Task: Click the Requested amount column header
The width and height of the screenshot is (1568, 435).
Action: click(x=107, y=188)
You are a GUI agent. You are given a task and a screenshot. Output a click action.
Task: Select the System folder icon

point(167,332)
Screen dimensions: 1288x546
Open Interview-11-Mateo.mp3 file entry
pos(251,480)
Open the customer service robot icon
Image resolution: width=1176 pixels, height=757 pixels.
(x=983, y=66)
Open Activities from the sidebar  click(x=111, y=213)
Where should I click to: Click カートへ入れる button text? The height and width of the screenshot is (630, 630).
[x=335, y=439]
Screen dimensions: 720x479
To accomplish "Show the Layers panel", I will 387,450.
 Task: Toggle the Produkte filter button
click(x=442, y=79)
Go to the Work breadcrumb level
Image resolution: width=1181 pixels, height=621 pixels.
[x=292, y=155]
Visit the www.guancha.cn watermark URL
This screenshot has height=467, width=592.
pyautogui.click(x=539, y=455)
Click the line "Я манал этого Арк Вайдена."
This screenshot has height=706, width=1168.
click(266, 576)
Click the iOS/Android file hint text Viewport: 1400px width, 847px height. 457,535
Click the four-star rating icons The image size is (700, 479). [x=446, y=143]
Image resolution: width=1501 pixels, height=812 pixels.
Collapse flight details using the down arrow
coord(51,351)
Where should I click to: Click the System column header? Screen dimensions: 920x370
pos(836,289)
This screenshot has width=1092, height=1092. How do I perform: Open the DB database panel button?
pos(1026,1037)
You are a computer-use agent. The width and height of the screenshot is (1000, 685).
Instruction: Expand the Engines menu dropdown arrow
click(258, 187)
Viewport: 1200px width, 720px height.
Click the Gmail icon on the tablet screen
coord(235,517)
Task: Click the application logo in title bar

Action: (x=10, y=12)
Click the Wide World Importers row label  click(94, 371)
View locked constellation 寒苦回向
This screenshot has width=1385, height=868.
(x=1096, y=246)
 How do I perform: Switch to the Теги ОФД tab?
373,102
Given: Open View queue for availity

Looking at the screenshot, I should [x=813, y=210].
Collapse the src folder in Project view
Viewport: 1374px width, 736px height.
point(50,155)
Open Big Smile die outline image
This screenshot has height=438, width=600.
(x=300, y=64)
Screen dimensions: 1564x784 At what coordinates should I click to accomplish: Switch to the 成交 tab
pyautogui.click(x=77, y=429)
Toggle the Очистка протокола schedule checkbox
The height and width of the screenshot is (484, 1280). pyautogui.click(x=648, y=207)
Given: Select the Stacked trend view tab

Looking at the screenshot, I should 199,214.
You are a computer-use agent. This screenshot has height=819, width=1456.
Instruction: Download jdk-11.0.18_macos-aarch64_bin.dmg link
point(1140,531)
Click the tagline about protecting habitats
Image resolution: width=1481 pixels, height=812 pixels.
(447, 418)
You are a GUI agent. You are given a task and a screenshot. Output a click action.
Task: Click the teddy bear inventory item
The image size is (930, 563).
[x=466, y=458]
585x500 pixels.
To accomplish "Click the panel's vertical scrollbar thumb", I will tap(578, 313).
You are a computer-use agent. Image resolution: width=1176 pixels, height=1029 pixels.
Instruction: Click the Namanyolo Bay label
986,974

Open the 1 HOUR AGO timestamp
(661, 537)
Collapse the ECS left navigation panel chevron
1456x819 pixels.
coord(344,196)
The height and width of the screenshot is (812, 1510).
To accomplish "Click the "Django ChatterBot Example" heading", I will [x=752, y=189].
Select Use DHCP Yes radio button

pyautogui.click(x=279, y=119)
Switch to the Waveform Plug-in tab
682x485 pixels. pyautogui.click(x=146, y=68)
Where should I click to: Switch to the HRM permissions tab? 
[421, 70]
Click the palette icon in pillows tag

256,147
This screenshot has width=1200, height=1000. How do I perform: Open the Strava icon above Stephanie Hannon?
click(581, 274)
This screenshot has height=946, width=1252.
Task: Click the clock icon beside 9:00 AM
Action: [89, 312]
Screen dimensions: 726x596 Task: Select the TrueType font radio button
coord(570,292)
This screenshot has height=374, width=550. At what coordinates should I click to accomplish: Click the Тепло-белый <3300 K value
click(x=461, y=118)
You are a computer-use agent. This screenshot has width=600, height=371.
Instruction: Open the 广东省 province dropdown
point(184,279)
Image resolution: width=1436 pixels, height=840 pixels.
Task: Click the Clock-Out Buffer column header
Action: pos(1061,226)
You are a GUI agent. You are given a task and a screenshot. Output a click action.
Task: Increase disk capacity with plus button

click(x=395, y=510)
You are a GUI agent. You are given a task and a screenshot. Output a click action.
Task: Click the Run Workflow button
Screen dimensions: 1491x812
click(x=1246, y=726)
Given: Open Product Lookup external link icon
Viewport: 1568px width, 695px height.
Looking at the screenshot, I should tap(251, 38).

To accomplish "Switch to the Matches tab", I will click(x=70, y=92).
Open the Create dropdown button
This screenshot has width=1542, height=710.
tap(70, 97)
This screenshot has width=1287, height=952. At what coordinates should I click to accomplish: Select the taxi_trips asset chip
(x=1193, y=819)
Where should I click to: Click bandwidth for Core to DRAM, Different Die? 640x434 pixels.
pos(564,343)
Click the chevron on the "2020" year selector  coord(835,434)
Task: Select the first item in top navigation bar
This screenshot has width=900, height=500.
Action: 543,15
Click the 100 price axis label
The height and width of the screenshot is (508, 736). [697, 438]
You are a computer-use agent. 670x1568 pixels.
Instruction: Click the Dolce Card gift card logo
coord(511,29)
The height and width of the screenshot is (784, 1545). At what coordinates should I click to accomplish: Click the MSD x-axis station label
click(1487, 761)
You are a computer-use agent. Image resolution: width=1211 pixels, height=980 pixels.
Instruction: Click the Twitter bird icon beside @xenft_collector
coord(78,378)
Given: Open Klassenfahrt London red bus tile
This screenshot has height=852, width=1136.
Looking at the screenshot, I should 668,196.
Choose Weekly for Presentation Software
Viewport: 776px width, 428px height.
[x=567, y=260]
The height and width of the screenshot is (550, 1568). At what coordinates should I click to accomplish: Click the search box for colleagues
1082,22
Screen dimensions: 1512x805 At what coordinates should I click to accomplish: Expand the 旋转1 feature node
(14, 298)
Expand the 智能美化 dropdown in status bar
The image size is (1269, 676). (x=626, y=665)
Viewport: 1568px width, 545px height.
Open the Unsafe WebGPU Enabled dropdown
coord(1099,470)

▶ **Your instructions**:
Pull out every line of the entries above that contains the string "arrow", and copy each of those lines unchanged. Only matches in the same case count.

▶ **Answer below**:
Collapse flight details using the down arrow
Instruction: Expand the Engines menu dropdown arrow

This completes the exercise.